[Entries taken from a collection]

▼

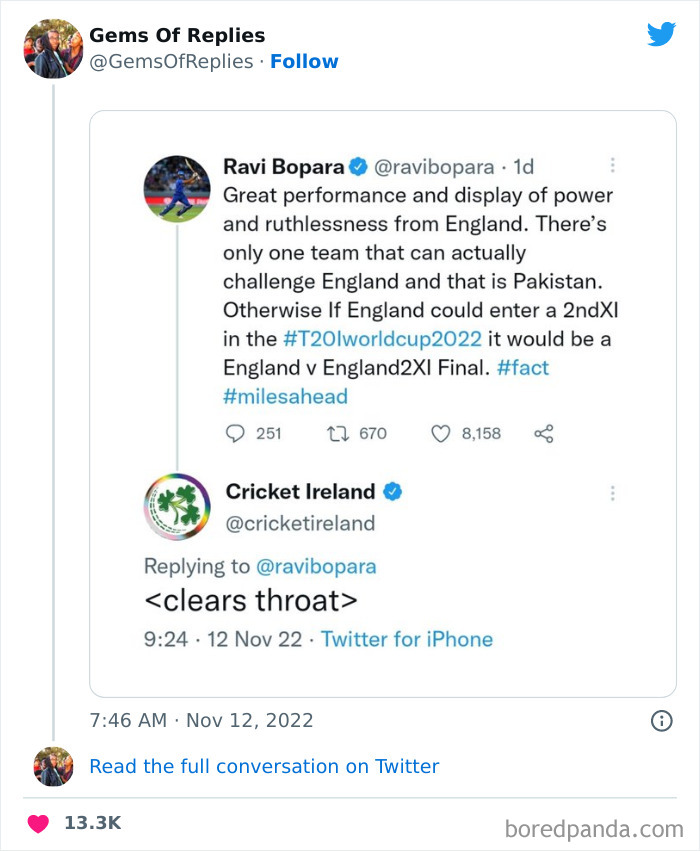
Task: Open Read the full conversation on Twitter
Action: [264, 766]

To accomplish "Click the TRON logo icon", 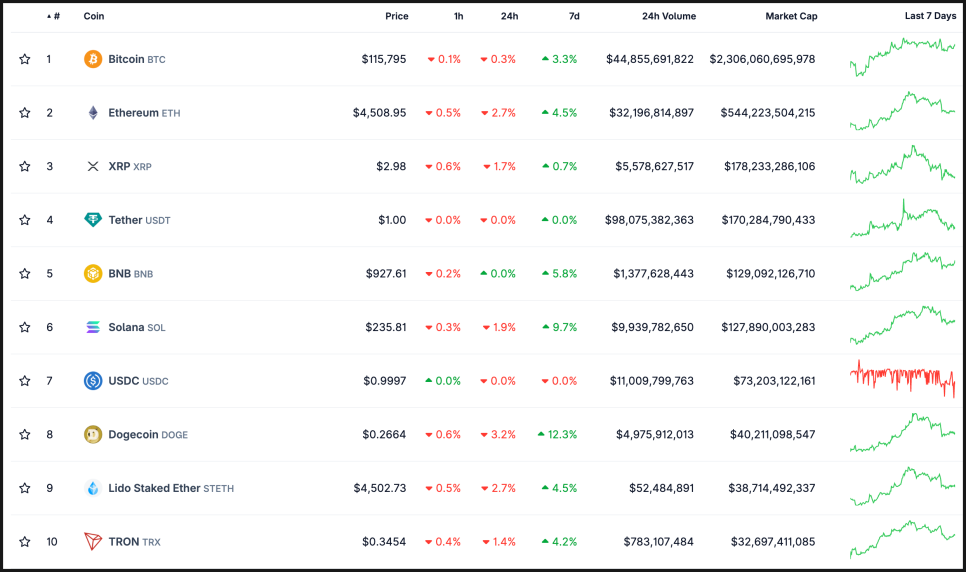I will click(93, 541).
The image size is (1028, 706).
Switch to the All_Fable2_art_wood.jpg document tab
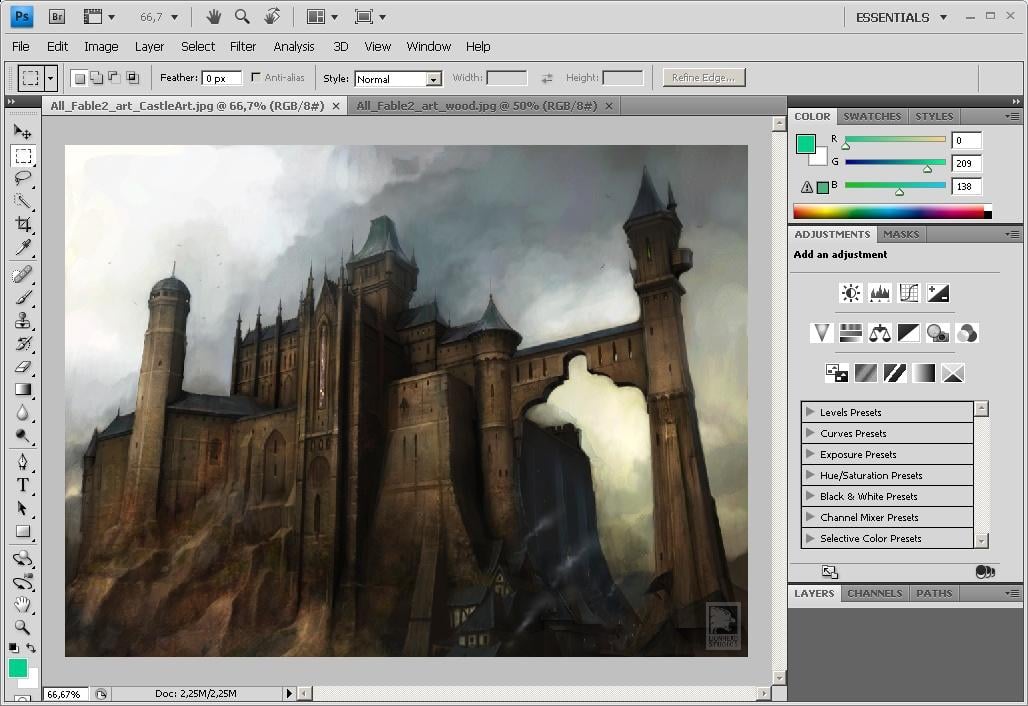[x=476, y=106]
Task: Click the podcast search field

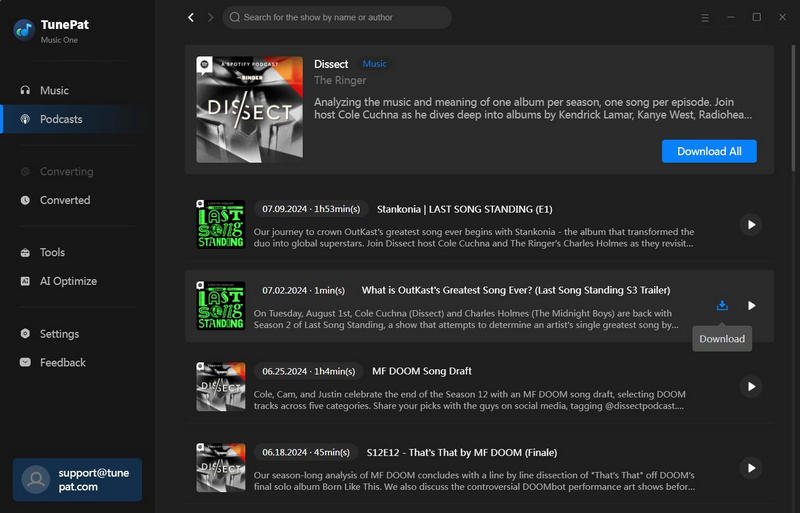Action: [337, 17]
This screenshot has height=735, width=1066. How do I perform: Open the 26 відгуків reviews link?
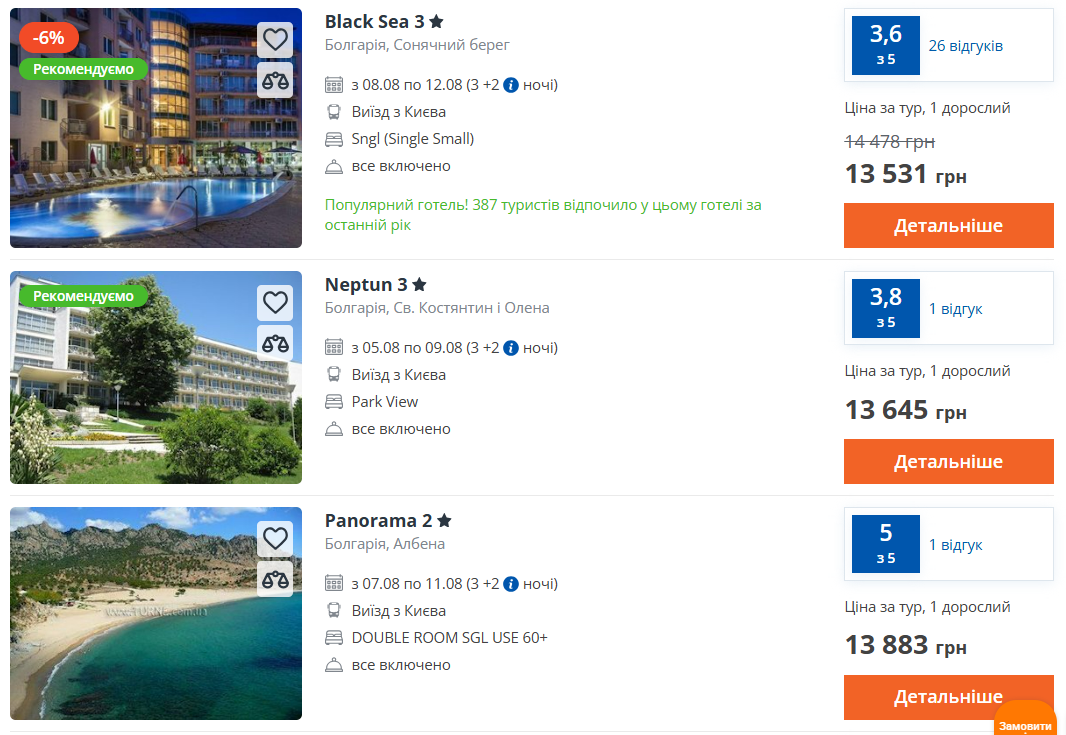tap(965, 46)
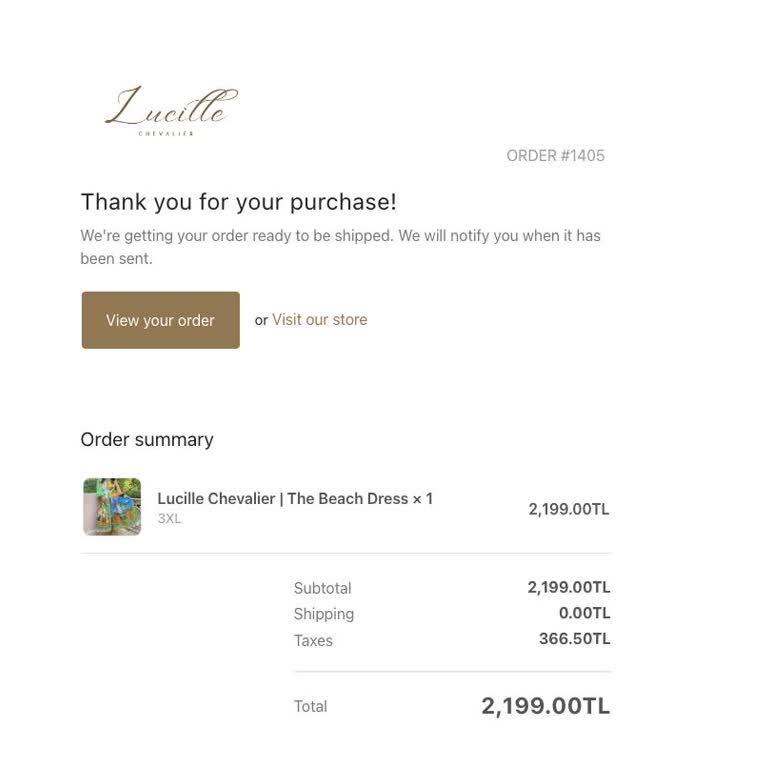768x768 pixels.
Task: Click the order shipping notification paragraph
Action: [340, 247]
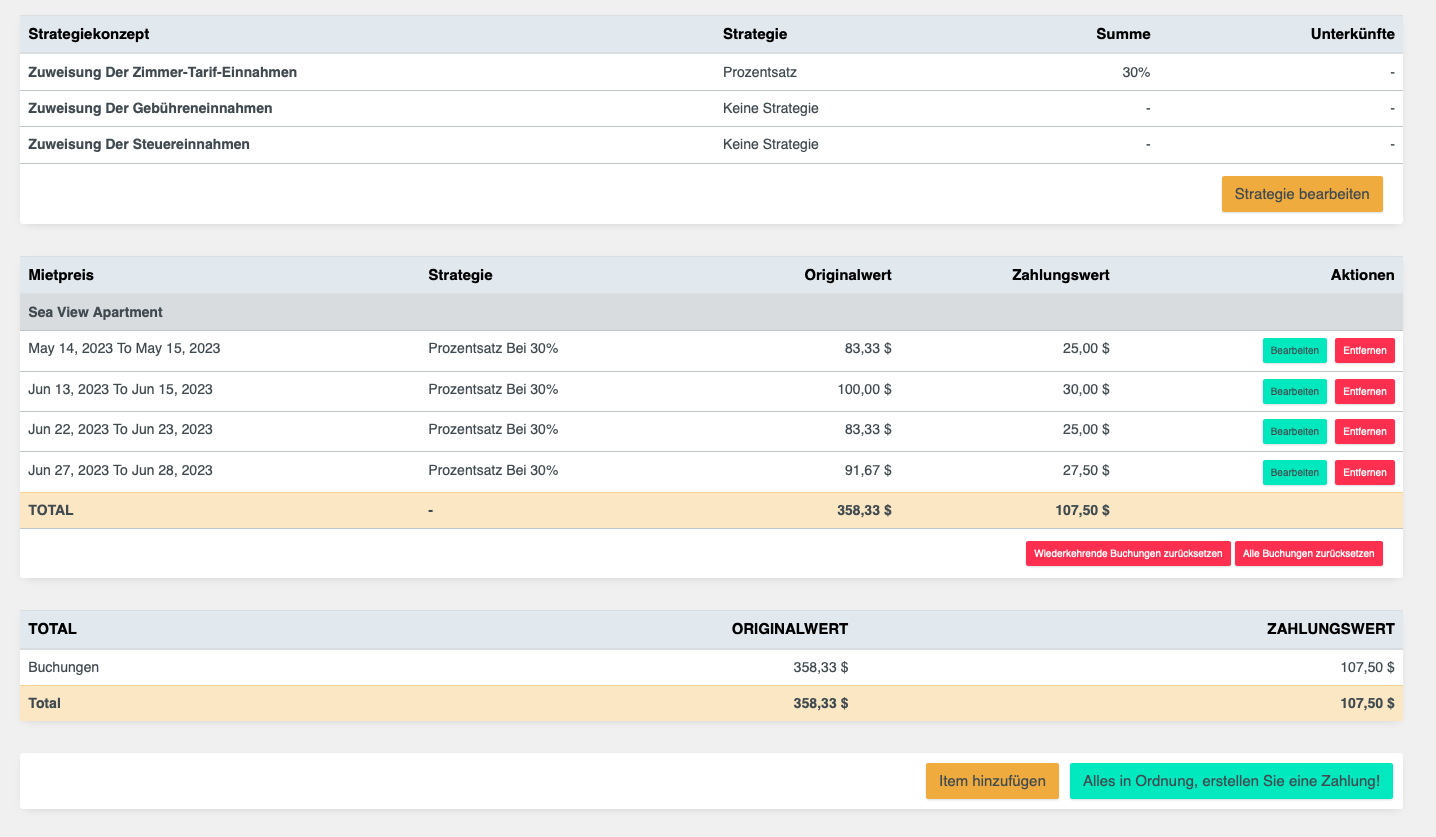Image resolution: width=1436 pixels, height=837 pixels.
Task: Remove the Jun 22, 2023 booking
Action: [1364, 432]
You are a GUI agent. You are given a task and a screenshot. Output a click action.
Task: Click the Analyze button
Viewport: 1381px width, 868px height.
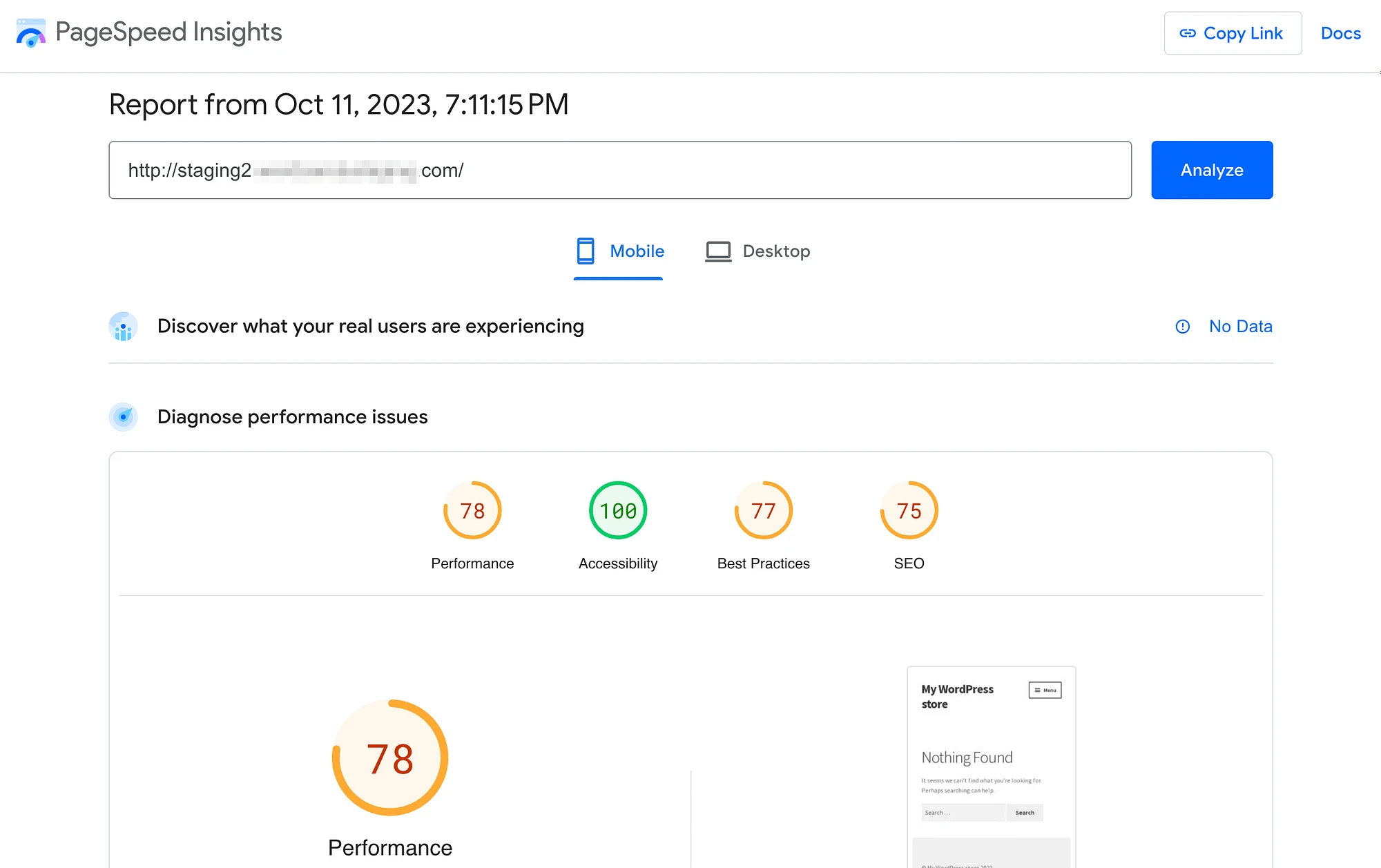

▲

Assigned task
Each line from the one holding "Task: Click the Analyze button" through the last line of the records above must be duplicated exactly, and pictures must not be.

Response
Task: Click the Analyze button
Viewport: 1381px width, 868px height.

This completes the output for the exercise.